DC can present exogenously derived Ag via MHC-I pathway and prime CD8 T cells “cross-priming”
DCs can also present to CD4 via MHC-II, which become helper T cells and further enhance CTL activation
End result is an effector CTL that can kill the tumour cell
NKG2D function
NKG2D receptor expressed on NK cells allows recognition of stressed cells by NK cells that still express MHC-I.
Stressed cells upregulate MIC-A - a ligand for NKG2D receptor
NKT cell TCR recognises
CD1d (MHC-I-like) plus glycolipid Ag
NKT role and function
Very potent cytokine producers (IFNg, IL-4, TNF, provide help for NK and CTL, enhance DC activation
Tumour escape mechanisms
Antigenic modulation:
Tumours genetically unstable - can lose Ag
Lose MHC-I alleles - if all are lost, may become NK cell targets; if some are lost may evade NK cell and CTL
Production of immunosuppressive factors:
TGF-beta, IL-10, PD-L1
Anti-tumour therapy
preventative immunotherapy - virus vaccines
Ab-based immunotherapy - mAb generated against tumour Ag
Cytokine based immunotherapy
Antibody-Based Immunotherapy Method and Challenges
mAb can be generated against tumour antigens
Can be injected to target, inhibit and kill tumours
Either alone or coupled to reagents that kill target.

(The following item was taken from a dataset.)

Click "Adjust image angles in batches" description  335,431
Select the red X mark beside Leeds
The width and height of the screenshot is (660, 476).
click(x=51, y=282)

mAb alone – block molecules important to tumour growth, or activates FcR+ cells (e.g. NK) to kill tumour
mAb-toxin conjugate (eg. Ricin) (Immunotoxin)
mAb-radioisotope conjugate
Challenges:
Specificity of Ab (binding to non-tumour cells)
Penetration into large tumours
Instability of tumours (escape mutants)
Limited knowledge of dominant tumour antigens
examples: Anti-CD20 (Rituximab)
Cytokine based immunotherapy
IL-2, IFNa, TNF, IL-12
Problems: Limited success with some tumour types
Often toxic when used systemically
Short half life
Immunisation with tumour cells or antigens
Patient immunised with killed tumour cells, or purified tumour antigens with adjuvant such as BCG, or tumour Ag pulsed onto patient’s DCs.
Problems:
Dominant tumour Ag may be underrepresented in whole tumour preps
Dominant tumour Ag may be patient specific – not widely applicable
MHC-restricted Ag presentation (eg. MAGE1 – only in HLA-A1 patients)
Antigenic modulation – outgrowth of escape mutants
Risk of autoimmunity due to other non-tumour Ag in prep
eg. Vitiligo –destruction of normal melanocytes
Adoptive CAR T Cell Therapy
Chimeric Antigen Receptor T cells:
Patient T cells engineered to express modified tumour Ag-specific antibody receptors (eg. anti-CD19 B cell leukemia marker) fused to intracytoplasmic T cell stimulatory (signal 1) (eg. from CD3zeta) and costimulatory (signal 2) domains (eg. from CD28).
These cells are expanded in vitro and reintroduced to the patient.
Capable of potent tumour destruction.